(Collected data entries)
Content starts

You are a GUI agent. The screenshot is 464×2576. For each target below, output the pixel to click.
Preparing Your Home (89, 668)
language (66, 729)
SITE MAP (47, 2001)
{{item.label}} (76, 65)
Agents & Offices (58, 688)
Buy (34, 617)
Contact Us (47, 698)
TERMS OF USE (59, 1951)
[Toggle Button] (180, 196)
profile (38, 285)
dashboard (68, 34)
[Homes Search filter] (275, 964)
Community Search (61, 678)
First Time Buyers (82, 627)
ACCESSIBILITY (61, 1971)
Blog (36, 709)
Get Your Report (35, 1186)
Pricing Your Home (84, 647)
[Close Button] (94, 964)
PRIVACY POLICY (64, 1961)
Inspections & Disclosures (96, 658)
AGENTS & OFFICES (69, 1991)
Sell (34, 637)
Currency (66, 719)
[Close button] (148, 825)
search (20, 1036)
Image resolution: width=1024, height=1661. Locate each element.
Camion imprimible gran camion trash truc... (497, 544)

Content ends
Content starts

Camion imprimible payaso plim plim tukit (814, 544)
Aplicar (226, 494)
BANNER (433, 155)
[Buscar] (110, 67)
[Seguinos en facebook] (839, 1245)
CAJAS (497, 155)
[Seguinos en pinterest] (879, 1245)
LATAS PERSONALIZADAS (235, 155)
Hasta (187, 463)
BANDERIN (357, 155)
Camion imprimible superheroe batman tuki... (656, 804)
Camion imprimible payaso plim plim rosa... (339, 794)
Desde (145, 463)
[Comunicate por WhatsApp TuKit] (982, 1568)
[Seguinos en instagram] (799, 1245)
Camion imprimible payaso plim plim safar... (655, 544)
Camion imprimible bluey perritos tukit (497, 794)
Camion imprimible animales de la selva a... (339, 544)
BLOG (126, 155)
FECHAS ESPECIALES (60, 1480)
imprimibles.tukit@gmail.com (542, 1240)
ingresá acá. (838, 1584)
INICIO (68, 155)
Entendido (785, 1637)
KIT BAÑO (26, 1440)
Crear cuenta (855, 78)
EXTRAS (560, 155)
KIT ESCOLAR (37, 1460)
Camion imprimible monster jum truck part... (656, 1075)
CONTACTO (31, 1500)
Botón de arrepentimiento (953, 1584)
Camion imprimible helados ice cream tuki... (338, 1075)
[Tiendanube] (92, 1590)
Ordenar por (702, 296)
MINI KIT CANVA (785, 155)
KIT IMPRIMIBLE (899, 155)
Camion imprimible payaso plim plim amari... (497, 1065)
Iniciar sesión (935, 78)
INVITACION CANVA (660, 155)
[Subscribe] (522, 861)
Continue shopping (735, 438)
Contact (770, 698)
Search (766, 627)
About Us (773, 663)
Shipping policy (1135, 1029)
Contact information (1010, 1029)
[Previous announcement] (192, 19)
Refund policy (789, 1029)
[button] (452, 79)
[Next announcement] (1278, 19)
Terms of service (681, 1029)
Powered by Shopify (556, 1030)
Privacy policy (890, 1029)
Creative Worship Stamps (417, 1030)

Content ends

TASK TO CARRY OUT: Beginning at the line with "[Close Button] (94, 964)" and ending at the line with "Camion imprimible gran", reproduce each line of the data above exactly, and add no other lines.

EXERCISE ANSWER:
[Close Button] (94, 964)
PRIVACY POLICY (64, 1961)
Inspections & Disclosures (96, 658)
AGENTS & OFFICES (69, 1991)
Sell (34, 637)
Currency (66, 719)
[Close button] (148, 825)
search (20, 1036)
Image resolution: width=1024, height=1661. Locate each element.
Camion imprimible gran camion trash truc... (497, 544)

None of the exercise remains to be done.